Short exercise: Change every "click" in the records below to "tap", keeping everything else the same.

─── Records to use

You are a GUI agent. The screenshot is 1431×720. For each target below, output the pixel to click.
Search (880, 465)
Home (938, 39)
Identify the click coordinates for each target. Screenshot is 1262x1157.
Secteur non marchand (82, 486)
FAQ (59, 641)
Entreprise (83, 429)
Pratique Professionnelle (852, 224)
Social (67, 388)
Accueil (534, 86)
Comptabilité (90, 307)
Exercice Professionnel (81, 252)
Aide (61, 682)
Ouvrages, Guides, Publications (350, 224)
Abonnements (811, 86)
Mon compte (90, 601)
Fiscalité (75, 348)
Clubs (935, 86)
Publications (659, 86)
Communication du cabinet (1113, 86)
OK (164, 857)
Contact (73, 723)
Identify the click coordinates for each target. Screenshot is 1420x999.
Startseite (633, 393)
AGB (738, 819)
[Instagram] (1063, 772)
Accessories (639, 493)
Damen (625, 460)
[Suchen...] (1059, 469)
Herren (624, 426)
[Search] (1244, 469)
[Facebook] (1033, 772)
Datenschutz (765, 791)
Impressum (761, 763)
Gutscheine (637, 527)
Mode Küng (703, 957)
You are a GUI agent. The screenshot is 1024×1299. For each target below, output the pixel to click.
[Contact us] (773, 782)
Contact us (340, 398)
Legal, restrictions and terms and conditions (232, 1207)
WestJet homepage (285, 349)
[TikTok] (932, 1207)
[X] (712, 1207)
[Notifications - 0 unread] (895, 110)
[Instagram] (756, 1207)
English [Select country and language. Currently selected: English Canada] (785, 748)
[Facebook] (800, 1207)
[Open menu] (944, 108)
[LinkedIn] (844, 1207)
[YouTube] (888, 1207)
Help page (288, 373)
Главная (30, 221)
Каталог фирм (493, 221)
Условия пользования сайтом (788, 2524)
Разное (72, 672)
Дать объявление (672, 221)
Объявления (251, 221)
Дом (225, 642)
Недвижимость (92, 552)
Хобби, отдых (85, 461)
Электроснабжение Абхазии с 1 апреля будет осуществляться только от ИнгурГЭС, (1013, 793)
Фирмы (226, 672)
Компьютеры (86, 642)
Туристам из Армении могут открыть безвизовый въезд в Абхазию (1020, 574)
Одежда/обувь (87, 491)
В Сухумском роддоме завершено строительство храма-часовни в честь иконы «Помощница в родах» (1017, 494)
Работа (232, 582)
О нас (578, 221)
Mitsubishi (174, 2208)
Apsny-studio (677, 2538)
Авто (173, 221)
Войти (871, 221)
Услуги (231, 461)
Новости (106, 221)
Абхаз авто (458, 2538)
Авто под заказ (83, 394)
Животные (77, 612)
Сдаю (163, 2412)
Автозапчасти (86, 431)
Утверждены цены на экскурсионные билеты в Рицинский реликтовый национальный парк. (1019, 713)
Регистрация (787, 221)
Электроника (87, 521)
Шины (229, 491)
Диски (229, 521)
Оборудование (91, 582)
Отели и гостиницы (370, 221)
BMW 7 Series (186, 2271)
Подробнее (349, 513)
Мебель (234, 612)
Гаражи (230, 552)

──────

Output for this task:
You are a GUI agent. The screenshot is 1431×720. For each target below, output the pixel to tap.
Search (880, 465)
Home (938, 39)
Identify the tap coordinates for each target. Screenshot is 1262x1157.
Secteur non marchand (82, 486)
FAQ (59, 641)
Entreprise (83, 429)
Pratique Professionnelle (852, 224)
Social (67, 388)
Accueil (534, 86)
Comptabilité (90, 307)
Exercice Professionnel (81, 252)
Aide (61, 682)
Ouvrages, Guides, Publications (350, 224)
Abonnements (811, 86)
Mon compte (90, 601)
Fiscalité (75, 348)
Clubs (935, 86)
Publications (659, 86)
Communication du cabinet (1113, 86)
OK (164, 857)
Contact (73, 723)
Identify the tap coordinates for each target. Screenshot is 1420x999.
Startseite (633, 393)
AGB (738, 819)
[Instagram] (1063, 772)
Accessories (639, 493)
Damen (625, 460)
[Suchen...] (1059, 469)
Herren (624, 426)
[Search] (1244, 469)
[Facebook] (1033, 772)
Datenschutz (765, 791)
Impressum (761, 763)
Gutscheine (637, 527)
Mode Küng (703, 957)
You are a GUI agent. The screenshot is 1024×1299. For each target below, output the pixel to tap.
[Contact us] (773, 782)
Contact us (340, 398)
Legal, restrictions and terms and conditions (232, 1207)
WestJet homepage (285, 349)
[TikTok] (932, 1207)
[X] (712, 1207)
[Notifications - 0 unread] (895, 110)
[Instagram] (756, 1207)
English [Select country and language. Currently selected: English Canada] (785, 748)
[Facebook] (800, 1207)
[Open menu] (944, 108)
[LinkedIn] (844, 1207)
[YouTube] (888, 1207)
Help page (288, 373)
Главная (30, 221)
Каталог фирм (493, 221)
Условия пользования сайтом (788, 2524)
Разное (72, 672)
Дать объявление (672, 221)
Объявления (251, 221)
Дом (225, 642)
Недвижимость (92, 552)
Хобби, отдых (85, 461)
Электроснабжение Абхазии с 1 апреля будет осуществляться только от ИнгурГЭС, (1013, 793)
Фирмы (226, 672)
Компьютеры (86, 642)
Туристам из Армении могут открыть безвизовый въезд в Абхазию (1020, 574)
Одежда/обувь (87, 491)
В Сухумском роддоме завершено строительство храма-часовни в честь иконы «Помощница в родах» (1017, 494)
Работа (232, 582)
О нас (578, 221)
Mitsubishi (174, 2208)
Apsny-studio (677, 2538)
Авто (173, 221)
Войти (871, 221)
Услуги (231, 461)
Новости (106, 221)
Абхаз авто (458, 2538)
Авто под заказ (83, 394)
Животные (77, 612)
Сдаю (163, 2412)
Автозапчасти (86, 431)
Утверждены цены на экскурсионные билеты в Рицинский реликтовый национальный парк. (1019, 713)
Регистрация (787, 221)
Электроника (87, 521)
Шины (229, 491)
Диски (229, 521)
Оборудование (91, 582)
Отели и гостиницы (370, 221)
BMW 7 Series (186, 2271)
Подробнее (349, 513)
Мебель (234, 612)
Гаражи (230, 552)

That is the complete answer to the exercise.